*Task directions*
Print verbatim every line starting at the one that contains "Instruction: Click the Intel" and ending at the final line of the records; include both endpoints.

*The records*
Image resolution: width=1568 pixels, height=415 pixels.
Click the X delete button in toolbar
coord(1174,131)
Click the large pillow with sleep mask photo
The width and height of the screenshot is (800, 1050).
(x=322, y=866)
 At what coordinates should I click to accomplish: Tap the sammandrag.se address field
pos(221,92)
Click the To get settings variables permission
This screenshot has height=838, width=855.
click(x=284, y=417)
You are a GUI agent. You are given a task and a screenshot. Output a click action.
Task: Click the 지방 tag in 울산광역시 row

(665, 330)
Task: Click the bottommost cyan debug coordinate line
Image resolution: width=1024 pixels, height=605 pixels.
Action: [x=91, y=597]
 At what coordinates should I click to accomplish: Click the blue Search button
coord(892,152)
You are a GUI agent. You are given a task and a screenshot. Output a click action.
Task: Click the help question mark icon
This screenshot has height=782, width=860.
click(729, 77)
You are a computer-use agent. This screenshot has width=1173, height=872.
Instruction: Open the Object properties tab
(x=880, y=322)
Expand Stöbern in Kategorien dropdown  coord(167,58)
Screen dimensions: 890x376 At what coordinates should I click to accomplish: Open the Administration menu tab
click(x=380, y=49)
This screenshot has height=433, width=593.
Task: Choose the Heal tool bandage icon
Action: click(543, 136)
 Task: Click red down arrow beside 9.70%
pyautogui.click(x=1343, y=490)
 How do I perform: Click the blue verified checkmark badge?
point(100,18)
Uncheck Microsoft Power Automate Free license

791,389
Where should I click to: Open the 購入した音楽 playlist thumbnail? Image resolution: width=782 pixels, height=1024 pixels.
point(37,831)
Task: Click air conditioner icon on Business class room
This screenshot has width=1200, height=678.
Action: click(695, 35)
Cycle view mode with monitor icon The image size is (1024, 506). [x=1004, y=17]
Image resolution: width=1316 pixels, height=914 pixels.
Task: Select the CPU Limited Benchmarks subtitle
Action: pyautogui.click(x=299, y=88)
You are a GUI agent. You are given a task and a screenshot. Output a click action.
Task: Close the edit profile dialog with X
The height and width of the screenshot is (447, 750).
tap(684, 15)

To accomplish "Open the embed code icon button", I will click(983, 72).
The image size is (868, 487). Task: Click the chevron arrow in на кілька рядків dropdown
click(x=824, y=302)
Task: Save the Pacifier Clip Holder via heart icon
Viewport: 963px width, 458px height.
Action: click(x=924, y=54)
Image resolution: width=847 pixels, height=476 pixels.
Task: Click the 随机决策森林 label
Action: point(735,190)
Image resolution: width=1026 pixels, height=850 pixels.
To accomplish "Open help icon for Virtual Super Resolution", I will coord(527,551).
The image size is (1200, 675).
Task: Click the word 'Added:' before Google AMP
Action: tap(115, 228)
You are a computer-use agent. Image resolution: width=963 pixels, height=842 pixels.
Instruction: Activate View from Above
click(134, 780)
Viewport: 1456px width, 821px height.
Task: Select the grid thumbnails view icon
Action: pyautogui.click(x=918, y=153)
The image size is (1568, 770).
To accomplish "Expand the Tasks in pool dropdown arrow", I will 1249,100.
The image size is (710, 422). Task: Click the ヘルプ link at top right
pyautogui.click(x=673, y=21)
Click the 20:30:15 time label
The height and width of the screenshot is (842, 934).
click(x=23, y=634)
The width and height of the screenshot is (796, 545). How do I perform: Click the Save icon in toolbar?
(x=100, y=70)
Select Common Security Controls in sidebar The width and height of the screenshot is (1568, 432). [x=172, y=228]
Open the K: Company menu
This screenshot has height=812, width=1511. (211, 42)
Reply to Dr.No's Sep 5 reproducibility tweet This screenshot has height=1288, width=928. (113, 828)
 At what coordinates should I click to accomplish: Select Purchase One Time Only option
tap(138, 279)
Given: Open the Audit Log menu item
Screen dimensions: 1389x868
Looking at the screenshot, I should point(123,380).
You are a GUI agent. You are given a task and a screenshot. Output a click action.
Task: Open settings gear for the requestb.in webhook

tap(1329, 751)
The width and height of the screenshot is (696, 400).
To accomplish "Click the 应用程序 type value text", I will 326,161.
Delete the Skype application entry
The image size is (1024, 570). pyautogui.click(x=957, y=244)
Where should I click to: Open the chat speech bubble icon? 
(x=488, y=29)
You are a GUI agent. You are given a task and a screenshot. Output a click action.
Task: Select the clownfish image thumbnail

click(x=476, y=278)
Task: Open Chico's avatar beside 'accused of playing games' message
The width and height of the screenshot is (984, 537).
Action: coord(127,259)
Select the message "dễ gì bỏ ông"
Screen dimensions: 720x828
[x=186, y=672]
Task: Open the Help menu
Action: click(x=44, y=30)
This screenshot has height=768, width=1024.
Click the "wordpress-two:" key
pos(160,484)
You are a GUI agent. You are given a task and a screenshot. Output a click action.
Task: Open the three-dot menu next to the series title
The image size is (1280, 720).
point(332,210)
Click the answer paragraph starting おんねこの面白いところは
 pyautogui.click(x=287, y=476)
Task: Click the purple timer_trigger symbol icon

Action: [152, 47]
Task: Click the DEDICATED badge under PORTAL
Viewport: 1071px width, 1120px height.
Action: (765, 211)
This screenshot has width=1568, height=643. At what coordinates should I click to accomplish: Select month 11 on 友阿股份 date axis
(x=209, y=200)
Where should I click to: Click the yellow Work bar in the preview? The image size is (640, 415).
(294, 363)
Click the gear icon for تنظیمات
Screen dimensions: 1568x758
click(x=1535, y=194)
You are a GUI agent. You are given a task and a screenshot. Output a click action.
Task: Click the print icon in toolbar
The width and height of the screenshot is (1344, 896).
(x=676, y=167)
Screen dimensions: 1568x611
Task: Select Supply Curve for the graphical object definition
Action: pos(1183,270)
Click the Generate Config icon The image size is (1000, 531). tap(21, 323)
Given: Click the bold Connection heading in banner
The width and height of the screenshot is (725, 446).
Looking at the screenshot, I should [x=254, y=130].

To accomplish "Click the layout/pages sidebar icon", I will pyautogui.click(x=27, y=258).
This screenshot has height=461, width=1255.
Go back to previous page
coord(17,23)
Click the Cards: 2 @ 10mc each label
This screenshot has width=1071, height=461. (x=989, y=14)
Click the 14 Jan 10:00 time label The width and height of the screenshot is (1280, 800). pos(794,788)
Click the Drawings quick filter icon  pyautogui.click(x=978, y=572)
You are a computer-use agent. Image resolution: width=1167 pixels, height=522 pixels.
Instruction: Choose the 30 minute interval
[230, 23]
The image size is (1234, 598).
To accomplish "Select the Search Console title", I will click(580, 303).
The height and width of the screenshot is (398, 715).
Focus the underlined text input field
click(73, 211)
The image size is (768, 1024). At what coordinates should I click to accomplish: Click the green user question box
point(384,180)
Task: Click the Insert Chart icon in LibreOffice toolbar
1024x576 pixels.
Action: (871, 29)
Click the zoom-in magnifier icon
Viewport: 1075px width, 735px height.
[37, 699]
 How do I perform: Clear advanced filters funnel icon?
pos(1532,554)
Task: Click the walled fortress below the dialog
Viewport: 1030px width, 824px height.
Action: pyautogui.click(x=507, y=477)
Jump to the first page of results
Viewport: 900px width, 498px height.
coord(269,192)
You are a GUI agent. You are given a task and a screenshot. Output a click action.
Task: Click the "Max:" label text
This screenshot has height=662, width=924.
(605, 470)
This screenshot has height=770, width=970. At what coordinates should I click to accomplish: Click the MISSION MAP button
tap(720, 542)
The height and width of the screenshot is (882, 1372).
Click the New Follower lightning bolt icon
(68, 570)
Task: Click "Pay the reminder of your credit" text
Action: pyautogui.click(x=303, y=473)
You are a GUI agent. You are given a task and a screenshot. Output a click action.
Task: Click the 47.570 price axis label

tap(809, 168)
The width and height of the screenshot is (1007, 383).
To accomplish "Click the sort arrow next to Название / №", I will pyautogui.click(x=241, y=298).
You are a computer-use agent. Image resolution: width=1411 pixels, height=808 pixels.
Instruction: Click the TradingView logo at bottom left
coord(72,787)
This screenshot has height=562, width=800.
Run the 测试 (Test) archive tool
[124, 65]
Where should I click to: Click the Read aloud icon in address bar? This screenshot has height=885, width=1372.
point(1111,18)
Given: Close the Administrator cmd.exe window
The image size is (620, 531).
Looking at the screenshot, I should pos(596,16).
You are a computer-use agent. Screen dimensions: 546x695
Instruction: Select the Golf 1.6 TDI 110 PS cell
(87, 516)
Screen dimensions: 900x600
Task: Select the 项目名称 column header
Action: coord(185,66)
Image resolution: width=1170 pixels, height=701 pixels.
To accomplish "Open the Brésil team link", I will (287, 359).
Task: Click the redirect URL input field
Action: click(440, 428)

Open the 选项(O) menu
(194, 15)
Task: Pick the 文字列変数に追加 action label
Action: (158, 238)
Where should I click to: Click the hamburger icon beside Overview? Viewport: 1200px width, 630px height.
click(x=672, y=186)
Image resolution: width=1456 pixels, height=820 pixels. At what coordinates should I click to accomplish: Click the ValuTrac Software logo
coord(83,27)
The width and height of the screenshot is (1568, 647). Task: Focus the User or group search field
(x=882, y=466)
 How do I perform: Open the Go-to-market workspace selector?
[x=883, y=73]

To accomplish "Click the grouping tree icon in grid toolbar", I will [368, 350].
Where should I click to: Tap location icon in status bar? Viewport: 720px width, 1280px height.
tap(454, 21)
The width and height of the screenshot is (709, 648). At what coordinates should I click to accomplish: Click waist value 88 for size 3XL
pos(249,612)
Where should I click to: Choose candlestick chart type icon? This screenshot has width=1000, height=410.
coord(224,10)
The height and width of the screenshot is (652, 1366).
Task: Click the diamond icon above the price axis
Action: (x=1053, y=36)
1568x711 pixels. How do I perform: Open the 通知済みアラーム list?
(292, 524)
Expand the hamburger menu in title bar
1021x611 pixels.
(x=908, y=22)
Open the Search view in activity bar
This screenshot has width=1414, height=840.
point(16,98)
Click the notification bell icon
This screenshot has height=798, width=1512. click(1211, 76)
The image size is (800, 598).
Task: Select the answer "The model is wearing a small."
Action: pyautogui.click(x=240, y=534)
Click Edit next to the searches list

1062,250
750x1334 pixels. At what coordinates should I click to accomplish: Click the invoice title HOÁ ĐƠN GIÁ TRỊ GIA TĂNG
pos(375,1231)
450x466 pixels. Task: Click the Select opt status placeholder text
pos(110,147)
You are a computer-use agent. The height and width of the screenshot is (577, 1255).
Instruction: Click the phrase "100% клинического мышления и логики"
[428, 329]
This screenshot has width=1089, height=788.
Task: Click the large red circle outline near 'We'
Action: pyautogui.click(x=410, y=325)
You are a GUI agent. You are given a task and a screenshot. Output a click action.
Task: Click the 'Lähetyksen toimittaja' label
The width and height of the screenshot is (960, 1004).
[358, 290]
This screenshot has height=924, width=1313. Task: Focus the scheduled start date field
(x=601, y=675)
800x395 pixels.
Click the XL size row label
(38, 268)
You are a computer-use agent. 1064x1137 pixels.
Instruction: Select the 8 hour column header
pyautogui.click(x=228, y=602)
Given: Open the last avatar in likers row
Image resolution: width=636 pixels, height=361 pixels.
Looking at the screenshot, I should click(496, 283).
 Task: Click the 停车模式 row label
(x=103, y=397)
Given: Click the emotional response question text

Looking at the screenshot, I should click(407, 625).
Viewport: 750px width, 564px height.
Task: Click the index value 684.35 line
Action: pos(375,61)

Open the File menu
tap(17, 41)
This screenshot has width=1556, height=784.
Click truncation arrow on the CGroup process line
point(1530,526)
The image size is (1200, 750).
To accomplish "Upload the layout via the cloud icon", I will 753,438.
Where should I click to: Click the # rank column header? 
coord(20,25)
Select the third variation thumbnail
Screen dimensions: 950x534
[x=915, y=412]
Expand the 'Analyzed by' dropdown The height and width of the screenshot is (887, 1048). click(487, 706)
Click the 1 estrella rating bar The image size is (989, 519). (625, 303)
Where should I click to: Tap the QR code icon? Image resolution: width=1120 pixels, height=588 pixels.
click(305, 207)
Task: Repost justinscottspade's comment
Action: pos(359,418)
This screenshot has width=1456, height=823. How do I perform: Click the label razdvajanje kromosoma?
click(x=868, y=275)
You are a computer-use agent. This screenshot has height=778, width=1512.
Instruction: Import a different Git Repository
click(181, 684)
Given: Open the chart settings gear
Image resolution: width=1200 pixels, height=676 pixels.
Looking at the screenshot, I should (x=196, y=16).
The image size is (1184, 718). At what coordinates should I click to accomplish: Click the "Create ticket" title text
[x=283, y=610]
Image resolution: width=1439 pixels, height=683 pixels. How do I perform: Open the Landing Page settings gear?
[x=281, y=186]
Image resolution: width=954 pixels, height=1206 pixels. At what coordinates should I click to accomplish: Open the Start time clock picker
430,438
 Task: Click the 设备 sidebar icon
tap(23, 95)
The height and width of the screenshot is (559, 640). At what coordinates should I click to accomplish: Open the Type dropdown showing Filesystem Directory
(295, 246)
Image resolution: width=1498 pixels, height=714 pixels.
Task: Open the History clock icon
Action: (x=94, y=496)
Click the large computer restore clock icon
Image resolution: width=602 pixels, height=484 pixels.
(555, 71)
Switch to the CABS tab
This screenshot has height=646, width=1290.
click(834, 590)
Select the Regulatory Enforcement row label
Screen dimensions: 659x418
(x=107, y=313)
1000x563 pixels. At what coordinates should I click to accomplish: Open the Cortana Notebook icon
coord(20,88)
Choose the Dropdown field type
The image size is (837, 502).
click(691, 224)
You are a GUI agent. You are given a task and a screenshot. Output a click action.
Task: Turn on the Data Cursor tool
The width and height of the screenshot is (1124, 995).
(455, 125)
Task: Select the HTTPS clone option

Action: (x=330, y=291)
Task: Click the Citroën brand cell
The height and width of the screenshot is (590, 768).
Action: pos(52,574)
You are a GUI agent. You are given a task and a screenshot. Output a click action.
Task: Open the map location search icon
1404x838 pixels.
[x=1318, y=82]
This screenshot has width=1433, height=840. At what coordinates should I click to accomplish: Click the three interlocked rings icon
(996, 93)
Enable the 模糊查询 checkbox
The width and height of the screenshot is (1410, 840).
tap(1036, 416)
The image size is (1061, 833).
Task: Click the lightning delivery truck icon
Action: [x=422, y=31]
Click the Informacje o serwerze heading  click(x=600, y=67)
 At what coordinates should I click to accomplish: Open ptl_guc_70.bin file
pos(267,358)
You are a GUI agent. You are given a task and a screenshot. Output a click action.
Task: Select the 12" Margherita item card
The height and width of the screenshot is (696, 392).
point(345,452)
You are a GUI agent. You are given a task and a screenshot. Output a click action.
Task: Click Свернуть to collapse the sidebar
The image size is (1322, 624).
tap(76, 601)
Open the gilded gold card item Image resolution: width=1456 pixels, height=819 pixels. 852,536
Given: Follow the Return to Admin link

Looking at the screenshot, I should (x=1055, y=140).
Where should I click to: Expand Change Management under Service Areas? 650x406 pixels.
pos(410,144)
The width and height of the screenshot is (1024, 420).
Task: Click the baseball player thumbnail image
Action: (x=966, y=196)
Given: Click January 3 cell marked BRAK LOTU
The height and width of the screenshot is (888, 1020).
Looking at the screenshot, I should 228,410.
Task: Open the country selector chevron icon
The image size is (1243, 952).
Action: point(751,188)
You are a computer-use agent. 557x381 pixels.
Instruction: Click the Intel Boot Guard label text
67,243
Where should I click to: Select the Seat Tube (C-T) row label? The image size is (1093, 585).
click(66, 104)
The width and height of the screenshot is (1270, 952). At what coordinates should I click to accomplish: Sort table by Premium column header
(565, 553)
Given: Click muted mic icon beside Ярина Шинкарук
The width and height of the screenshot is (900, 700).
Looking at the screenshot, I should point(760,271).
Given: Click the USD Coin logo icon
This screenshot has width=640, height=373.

*Task output*
Instruction: Click the Intel Boot Guard label text
67,243
Where should I click to: Select the Seat Tube (C-T) row label? The image size is (1093, 585).
click(66, 104)
The width and height of the screenshot is (1270, 952). At what coordinates should I click to accomplish: Sort table by Premium column header
(565, 553)
Given: Click muted mic icon beside Ярина Шинкарук
The width and height of the screenshot is (900, 700).
Looking at the screenshot, I should point(760,271).
Given: Click the USD Coin logo icon
This screenshot has width=640, height=373.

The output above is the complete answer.